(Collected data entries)
....

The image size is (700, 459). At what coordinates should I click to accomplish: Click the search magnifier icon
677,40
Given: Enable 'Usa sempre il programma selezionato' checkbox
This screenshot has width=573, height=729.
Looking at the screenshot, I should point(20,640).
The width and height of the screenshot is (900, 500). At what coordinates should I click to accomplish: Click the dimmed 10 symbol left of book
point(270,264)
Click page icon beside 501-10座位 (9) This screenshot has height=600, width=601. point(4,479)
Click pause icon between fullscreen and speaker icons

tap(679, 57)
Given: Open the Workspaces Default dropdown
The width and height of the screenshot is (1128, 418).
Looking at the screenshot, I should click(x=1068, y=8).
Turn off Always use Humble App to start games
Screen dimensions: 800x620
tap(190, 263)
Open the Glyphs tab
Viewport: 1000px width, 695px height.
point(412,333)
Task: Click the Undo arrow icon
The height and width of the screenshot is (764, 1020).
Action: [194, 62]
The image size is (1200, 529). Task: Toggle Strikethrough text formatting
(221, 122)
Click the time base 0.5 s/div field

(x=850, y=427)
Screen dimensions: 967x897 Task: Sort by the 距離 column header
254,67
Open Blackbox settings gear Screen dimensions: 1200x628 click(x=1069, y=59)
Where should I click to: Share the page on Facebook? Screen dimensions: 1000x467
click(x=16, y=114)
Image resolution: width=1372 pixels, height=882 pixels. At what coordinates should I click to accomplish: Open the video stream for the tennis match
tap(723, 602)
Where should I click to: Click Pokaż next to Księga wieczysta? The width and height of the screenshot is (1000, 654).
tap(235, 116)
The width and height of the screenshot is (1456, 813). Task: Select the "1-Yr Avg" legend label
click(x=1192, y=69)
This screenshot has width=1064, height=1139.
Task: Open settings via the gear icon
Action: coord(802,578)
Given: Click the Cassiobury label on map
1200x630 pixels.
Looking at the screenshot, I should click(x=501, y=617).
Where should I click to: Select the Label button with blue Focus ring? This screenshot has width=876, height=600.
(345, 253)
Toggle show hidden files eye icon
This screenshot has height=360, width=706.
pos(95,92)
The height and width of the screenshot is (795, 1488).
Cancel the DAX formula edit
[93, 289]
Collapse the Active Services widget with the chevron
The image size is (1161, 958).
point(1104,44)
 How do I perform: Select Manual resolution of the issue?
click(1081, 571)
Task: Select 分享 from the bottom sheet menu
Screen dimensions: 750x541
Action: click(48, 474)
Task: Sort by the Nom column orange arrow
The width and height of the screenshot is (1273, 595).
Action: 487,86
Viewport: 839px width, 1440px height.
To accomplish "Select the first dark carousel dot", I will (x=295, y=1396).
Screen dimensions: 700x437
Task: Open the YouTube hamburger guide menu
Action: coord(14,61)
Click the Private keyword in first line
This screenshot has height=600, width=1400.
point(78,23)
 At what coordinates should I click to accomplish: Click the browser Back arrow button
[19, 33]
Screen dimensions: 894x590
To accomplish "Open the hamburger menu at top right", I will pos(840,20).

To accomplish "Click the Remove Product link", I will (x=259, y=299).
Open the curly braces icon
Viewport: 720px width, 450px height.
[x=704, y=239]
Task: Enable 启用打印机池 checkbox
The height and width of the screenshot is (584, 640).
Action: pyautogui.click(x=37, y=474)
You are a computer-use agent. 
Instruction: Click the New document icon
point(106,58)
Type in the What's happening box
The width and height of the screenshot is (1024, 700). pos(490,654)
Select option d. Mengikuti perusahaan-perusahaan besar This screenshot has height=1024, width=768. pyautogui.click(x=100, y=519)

....

* Exercise details
Output the data in full, please, exactly as written.

* Written solution
The image size is (700, 459). At what coordinates should I click to accomplish: Click the search magnifier icon
677,40
Given: Enable 'Usa sempre il programma selezionato' checkbox
This screenshot has width=573, height=729.
Looking at the screenshot, I should point(20,640).
The width and height of the screenshot is (900, 500). At what coordinates should I click to accomplish: Click the dimmed 10 symbol left of book
point(270,264)
Click page icon beside 501-10座位 (9) This screenshot has height=600, width=601. point(4,479)
Click pause icon between fullscreen and speaker icons

tap(679, 57)
Given: Open the Workspaces Default dropdown
The width and height of the screenshot is (1128, 418).
Looking at the screenshot, I should click(x=1068, y=8).
Turn off Always use Humble App to start games
Screen dimensions: 800x620
tap(190, 263)
Open the Glyphs tab
Viewport: 1000px width, 695px height.
point(412,333)
Task: Click the Undo arrow icon
The height and width of the screenshot is (764, 1020).
Action: [194, 62]
The image size is (1200, 529). Task: Toggle Strikethrough text formatting
(221, 122)
Click the time base 0.5 s/div field

(x=850, y=427)
Screen dimensions: 967x897 Task: Sort by the 距離 column header
254,67
Open Blackbox settings gear Screen dimensions: 1200x628 click(x=1069, y=59)
Where should I click to: Share the page on Facebook? Screen dimensions: 1000x467
click(x=16, y=114)
Image resolution: width=1372 pixels, height=882 pixels. At what coordinates should I click to accomplish: Open the video stream for the tennis match
tap(723, 602)
Where should I click to: Click Pokaż next to Księga wieczysta? The width and height of the screenshot is (1000, 654).
tap(235, 116)
The width and height of the screenshot is (1456, 813). Task: Select the "1-Yr Avg" legend label
click(x=1192, y=69)
This screenshot has width=1064, height=1139.
Task: Open settings via the gear icon
Action: coord(802,578)
Given: Click the Cassiobury label on map
1200x630 pixels.
Looking at the screenshot, I should click(x=501, y=617).
Where should I click to: Select the Label button with blue Focus ring? This screenshot has width=876, height=600.
(345, 253)
Toggle show hidden files eye icon
This screenshot has height=360, width=706.
pos(95,92)
The height and width of the screenshot is (795, 1488).
Cancel the DAX formula edit
[93, 289]
Collapse the Active Services widget with the chevron
The image size is (1161, 958).
point(1104,44)
 How do I perform: Select Manual resolution of the issue?
click(1081, 571)
Task: Select 分享 from the bottom sheet menu
Screen dimensions: 750x541
Action: click(48, 474)
Task: Sort by the Nom column orange arrow
The width and height of the screenshot is (1273, 595).
Action: 487,86
Viewport: 839px width, 1440px height.
To accomplish "Select the first dark carousel dot", I will (x=295, y=1396).
Screen dimensions: 700x437
Task: Open the YouTube hamburger guide menu
Action: coord(14,61)
Click the Private keyword in first line
This screenshot has height=600, width=1400.
point(78,23)
 At what coordinates should I click to accomplish: Click the browser Back arrow button
[19, 33]
Screen dimensions: 894x590
To accomplish "Open the hamburger menu at top right", I will pos(840,20).

To accomplish "Click the Remove Product link", I will (x=259, y=299).
Open the curly braces icon
Viewport: 720px width, 450px height.
[x=704, y=239]
Task: Enable 启用打印机池 checkbox
The height and width of the screenshot is (584, 640).
Action: pyautogui.click(x=37, y=474)
You are a computer-use agent. 
Instruction: Click the New document icon
point(106,58)
Type in the What's happening box
The width and height of the screenshot is (1024, 700). pos(490,654)
Select option d. Mengikuti perusahaan-perusahaan besar This screenshot has height=1024, width=768. pyautogui.click(x=100, y=519)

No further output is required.